_Problem_
Please write out the stretch from the line containing "Download the chart data" through the end of the records, that line included and requests kept as they are. Multiply each coordinate in the answers by 0.35, rounding to whole numbers with halves going up.
--- BEGIN Provided records ---
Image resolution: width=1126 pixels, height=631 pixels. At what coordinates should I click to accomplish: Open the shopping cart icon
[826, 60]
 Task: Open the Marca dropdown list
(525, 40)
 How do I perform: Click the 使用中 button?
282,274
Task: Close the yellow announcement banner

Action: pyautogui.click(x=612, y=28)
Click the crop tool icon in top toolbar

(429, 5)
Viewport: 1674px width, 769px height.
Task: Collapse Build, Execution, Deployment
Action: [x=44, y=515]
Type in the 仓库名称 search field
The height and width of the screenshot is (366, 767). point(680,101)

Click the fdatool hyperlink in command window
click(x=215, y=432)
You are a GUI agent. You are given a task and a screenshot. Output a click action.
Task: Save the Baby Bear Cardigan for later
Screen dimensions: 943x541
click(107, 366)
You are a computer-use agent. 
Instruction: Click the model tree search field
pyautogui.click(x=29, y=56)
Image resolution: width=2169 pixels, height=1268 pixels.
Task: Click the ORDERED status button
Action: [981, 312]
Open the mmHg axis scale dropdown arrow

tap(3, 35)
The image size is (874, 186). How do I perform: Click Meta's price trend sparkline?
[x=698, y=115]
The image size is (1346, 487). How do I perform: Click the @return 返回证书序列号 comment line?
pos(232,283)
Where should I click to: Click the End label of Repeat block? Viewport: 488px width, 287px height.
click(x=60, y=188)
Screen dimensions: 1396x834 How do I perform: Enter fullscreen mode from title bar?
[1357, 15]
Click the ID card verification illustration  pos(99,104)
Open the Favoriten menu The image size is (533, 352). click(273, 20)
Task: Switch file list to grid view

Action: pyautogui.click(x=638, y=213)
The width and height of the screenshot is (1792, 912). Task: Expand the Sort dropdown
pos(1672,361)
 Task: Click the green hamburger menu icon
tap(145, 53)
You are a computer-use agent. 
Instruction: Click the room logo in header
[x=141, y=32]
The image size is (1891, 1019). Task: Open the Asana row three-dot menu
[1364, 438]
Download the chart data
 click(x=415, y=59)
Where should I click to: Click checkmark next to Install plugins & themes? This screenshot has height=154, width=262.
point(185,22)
--- END Provided records ---
_Final result_
Download the chart data
 click(x=145, y=21)
Where should I click to: Click checkmark next to Install plugins & themes? This screenshot has height=154, width=262.
point(65,8)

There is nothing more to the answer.